I was using a software approach on both the TX and RX machines. I used a local GPS syncronized (Stratum 1) time server and NTP to sync the clocks on all the machines on my network. This allowed me to get them all within about 50 microseconds of each other, and this is well below the level at which a stereo image wanders when each speaker has its own WiFi stream. So I would call it a success. I used gstreamer to manage all the audio streaming, and streamed 16-bit 48-kHz PCM (uncompressed) audio using RTP, which includes timing information. I could have just as easily done 24/96 but higher sample rates are not really as easy to do. Each RX client used identical hardware, and the playback chain was identical. I never did make measurements e.g. with a DSO or other means of the output from the clients to confirm sync, but the playback always had a central stereo image and this was enough for me.
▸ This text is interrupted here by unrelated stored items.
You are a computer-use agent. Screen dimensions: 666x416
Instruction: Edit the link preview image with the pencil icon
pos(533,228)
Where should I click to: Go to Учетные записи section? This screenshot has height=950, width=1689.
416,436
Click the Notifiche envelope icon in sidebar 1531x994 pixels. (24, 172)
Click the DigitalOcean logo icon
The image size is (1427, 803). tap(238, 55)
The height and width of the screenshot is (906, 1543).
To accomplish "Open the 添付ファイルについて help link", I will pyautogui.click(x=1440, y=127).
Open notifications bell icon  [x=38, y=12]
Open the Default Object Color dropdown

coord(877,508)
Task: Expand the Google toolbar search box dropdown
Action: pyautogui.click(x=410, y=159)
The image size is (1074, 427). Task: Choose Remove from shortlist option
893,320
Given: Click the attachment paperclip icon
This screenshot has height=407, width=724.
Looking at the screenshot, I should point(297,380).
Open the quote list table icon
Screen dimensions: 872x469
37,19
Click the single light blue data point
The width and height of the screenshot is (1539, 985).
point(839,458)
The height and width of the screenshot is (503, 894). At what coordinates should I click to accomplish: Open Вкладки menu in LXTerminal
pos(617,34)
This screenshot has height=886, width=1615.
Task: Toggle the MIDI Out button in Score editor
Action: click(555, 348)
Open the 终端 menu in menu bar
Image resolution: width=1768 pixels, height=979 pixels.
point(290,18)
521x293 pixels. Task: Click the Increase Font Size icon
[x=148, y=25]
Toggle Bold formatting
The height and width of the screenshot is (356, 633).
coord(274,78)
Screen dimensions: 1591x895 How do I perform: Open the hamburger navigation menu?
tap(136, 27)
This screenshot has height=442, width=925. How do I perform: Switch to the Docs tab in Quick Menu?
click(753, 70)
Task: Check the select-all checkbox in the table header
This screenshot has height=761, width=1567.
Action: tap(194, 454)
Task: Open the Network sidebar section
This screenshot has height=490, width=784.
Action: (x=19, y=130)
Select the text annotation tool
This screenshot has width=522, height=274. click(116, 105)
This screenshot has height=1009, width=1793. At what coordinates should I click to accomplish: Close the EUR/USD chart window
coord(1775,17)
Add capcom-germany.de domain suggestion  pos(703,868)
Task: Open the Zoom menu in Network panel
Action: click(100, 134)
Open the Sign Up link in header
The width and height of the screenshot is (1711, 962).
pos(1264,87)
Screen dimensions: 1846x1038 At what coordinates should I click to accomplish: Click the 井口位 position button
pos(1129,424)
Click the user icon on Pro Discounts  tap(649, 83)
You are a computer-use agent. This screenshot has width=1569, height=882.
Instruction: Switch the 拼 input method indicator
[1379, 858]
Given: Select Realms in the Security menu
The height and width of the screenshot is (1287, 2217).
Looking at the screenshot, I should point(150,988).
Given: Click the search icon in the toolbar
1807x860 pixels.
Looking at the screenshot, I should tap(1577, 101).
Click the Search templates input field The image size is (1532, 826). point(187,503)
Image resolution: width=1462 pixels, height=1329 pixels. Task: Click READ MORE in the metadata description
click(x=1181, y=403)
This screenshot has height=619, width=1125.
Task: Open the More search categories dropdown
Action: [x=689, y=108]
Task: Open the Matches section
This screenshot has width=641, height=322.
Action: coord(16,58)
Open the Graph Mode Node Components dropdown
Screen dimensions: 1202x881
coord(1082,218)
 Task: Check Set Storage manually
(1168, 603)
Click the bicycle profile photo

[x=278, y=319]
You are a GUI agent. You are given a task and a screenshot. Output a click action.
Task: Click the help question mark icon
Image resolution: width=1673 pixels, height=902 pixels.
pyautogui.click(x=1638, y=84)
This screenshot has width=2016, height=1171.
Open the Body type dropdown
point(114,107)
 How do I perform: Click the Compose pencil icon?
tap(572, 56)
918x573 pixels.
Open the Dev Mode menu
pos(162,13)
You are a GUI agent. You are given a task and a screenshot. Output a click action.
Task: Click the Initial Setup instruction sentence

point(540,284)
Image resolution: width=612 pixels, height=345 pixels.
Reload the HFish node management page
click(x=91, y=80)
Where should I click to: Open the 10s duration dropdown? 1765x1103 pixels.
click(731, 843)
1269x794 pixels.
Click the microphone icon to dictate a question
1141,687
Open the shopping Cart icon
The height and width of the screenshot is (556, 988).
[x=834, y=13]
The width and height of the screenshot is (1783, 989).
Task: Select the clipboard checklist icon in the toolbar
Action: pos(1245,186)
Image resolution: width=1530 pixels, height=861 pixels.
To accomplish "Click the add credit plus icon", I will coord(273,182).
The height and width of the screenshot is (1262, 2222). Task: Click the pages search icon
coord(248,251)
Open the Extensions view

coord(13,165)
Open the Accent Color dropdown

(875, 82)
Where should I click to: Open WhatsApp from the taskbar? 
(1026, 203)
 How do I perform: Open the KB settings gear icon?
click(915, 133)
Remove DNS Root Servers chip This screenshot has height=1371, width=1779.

For some perspective, when I last checked many multi-room systems can get sync to around a couple of milliseconds, some maybe can do better than this. That is just fine for one system per room, but not good enough to send a separate L and R signal to each speaker (which was my goal). Likewise, while a few tens of microseconds is fine for the stereo image, I would never try to send each band on a separate signal, e.g. woofer, midrange, and tweeter. The problem will come with higher crossover frequencies, where a few tens of microseconds is a significant percent of the period of the soundwave and will cause the relative phase to move all over the place. On the other hand, you can send a separate signal to a subwoofer crossed over at 200Hz or lower, since the timing requirements are much less severe. This means you can have a stereo pair and multiple distributed subwoofers and all can receive their own dedicated audio stream.

Also, I don't multicast because that doesn't work with WiFi. Instead I use multiple unicast streams.

As for latency, that is a whole separate issue. In my application it could not be lower than a few tens of milliseconds (e.g. 30msec). I often operated at around 100msec just to make sure the buffer on the RX end of the transmission did not run dry. Several other buffers (send, processing, DAC buffering) all meant the total end-to-end latency was often 500msec or more. Since I used my system only for distributed music playback I didn't care about the total latency all that much, but this would be totally unacceptable for audio+video use. I am sure that there are lower latency hardware based systems, but I like to code and so I DIY'd a home-brewed system.